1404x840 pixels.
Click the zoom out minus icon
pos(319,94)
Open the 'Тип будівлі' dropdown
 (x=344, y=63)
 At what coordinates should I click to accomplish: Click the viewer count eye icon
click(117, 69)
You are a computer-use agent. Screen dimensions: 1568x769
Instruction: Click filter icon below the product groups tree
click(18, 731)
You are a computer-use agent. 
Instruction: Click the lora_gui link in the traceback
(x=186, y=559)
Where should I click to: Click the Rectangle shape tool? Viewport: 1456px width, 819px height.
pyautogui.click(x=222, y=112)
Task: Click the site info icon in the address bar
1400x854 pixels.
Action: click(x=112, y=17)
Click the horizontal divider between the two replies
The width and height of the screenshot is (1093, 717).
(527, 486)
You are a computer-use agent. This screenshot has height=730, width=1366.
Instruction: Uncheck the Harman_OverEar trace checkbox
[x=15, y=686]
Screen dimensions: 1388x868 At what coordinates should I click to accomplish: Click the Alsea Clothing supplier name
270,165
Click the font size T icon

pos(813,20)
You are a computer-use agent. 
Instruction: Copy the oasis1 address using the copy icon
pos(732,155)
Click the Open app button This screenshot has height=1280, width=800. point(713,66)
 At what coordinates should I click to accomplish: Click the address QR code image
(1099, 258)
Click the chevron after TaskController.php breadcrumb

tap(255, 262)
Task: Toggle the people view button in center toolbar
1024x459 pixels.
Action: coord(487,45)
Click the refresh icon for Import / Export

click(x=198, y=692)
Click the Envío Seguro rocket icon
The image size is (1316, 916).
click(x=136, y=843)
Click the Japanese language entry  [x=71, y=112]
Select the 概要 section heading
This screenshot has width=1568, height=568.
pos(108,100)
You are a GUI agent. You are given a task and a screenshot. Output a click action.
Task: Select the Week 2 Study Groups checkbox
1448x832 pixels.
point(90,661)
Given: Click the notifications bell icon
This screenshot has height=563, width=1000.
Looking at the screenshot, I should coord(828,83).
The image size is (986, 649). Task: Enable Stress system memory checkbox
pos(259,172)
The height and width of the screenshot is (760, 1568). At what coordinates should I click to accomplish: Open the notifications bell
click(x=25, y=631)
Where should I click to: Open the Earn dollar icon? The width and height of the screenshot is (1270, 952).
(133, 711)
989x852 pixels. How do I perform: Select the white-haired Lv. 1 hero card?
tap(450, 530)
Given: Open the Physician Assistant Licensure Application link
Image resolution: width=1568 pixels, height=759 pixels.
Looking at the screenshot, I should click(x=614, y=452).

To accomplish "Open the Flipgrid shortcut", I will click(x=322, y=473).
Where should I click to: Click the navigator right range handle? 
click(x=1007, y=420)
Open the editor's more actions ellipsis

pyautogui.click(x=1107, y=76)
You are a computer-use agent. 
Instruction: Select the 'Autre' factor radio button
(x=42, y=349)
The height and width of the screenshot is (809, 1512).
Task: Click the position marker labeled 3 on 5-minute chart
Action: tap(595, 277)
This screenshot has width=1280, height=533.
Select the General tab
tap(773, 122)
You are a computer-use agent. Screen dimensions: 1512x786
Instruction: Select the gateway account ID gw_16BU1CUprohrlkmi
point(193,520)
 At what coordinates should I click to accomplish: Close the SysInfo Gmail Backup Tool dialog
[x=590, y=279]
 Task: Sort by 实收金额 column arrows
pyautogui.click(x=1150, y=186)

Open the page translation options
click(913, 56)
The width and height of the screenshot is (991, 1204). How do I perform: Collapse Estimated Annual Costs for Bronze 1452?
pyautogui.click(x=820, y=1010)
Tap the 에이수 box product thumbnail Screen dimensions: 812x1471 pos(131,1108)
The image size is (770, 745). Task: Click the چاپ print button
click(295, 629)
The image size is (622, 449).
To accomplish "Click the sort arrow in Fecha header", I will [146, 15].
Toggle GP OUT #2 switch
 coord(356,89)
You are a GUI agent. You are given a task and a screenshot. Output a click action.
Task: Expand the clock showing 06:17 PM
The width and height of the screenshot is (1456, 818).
※
*Your goal*: Reproduce every one of the records above word for word, line by line, without any changes.

*Solution for this exercise*:
1404x840 pixels.
Click the zoom out minus icon
pos(319,94)
Open the 'Тип будівлі' dropdown
 (x=344, y=63)
 At what coordinates should I click to accomplish: Click the viewer count eye icon
click(117, 69)
You are a computer-use agent. Screen dimensions: 1568x769
Instruction: Click filter icon below the product groups tree
click(18, 731)
You are a computer-use agent. 
Instruction: Click the lora_gui link in the traceback
(x=186, y=559)
Where should I click to: Click the Rectangle shape tool? Viewport: 1456px width, 819px height.
pyautogui.click(x=222, y=112)
Task: Click the site info icon in the address bar
1400x854 pixels.
Action: click(x=112, y=17)
Click the horizontal divider between the two replies
The width and height of the screenshot is (1093, 717).
(527, 486)
You are a computer-use agent. This screenshot has height=730, width=1366.
Instruction: Uncheck the Harman_OverEar trace checkbox
[x=15, y=686]
Screen dimensions: 1388x868 At what coordinates should I click to accomplish: Click the Alsea Clothing supplier name
270,165
Click the font size T icon

pos(813,20)
You are a computer-use agent. 
Instruction: Copy the oasis1 address using the copy icon
pos(732,155)
Click the Open app button This screenshot has height=1280, width=800. point(713,66)
 At what coordinates should I click to accomplish: Click the address QR code image
(1099, 258)
Click the chevron after TaskController.php breadcrumb

tap(255, 262)
Task: Toggle the people view button in center toolbar
1024x459 pixels.
Action: coord(487,45)
Click the refresh icon for Import / Export

click(x=198, y=692)
Click the Envío Seguro rocket icon
The image size is (1316, 916).
click(x=136, y=843)
Click the Japanese language entry  [x=71, y=112]
Select the 概要 section heading
This screenshot has width=1568, height=568.
pos(108,100)
You are a GUI agent. You are given a task and a screenshot. Output a click action.
Task: Select the Week 2 Study Groups checkbox
1448x832 pixels.
point(90,661)
Given: Click the notifications bell icon
This screenshot has height=563, width=1000.
Looking at the screenshot, I should coord(828,83).
The image size is (986, 649). Task: Enable Stress system memory checkbox
pos(259,172)
The height and width of the screenshot is (760, 1568). At what coordinates should I click to accomplish: Open the notifications bell
click(x=25, y=631)
Where should I click to: Open the Earn dollar icon? The width and height of the screenshot is (1270, 952).
(133, 711)
989x852 pixels. How do I perform: Select the white-haired Lv. 1 hero card?
tap(450, 530)
Given: Open the Physician Assistant Licensure Application link
Image resolution: width=1568 pixels, height=759 pixels.
Looking at the screenshot, I should click(x=614, y=452).

To accomplish "Open the Flipgrid shortcut", I will click(x=322, y=473).
Where should I click to: Click the navigator right range handle? 
click(x=1007, y=420)
Open the editor's more actions ellipsis

pyautogui.click(x=1107, y=76)
You are a computer-use agent. 
Instruction: Select the 'Autre' factor radio button
(x=42, y=349)
The height and width of the screenshot is (809, 1512).
Task: Click the position marker labeled 3 on 5-minute chart
Action: tap(595, 277)
This screenshot has width=1280, height=533.
Select the General tab
tap(773, 122)
You are a computer-use agent. Screen dimensions: 1512x786
Instruction: Select the gateway account ID gw_16BU1CUprohrlkmi
point(193,520)
 At what coordinates should I click to accomplish: Close the SysInfo Gmail Backup Tool dialog
[x=590, y=279]
 Task: Sort by 实收金额 column arrows
pyautogui.click(x=1150, y=186)

Open the page translation options
click(913, 56)
The width and height of the screenshot is (991, 1204). How do I perform: Collapse Estimated Annual Costs for Bronze 1452?
pyautogui.click(x=820, y=1010)
Tap the 에이수 box product thumbnail Screen dimensions: 812x1471 pos(131,1108)
The image size is (770, 745). Task: Click the چاپ print button
click(295, 629)
The image size is (622, 449).
To accomplish "Click the sort arrow in Fecha header", I will [146, 15].
Toggle GP OUT #2 switch
 coord(356,89)
You are a GUI agent. You are given a task and a screenshot. Output a click action.
Task: Expand the clock showing 06:17 PM
The width and height of the screenshot is (1456, 818).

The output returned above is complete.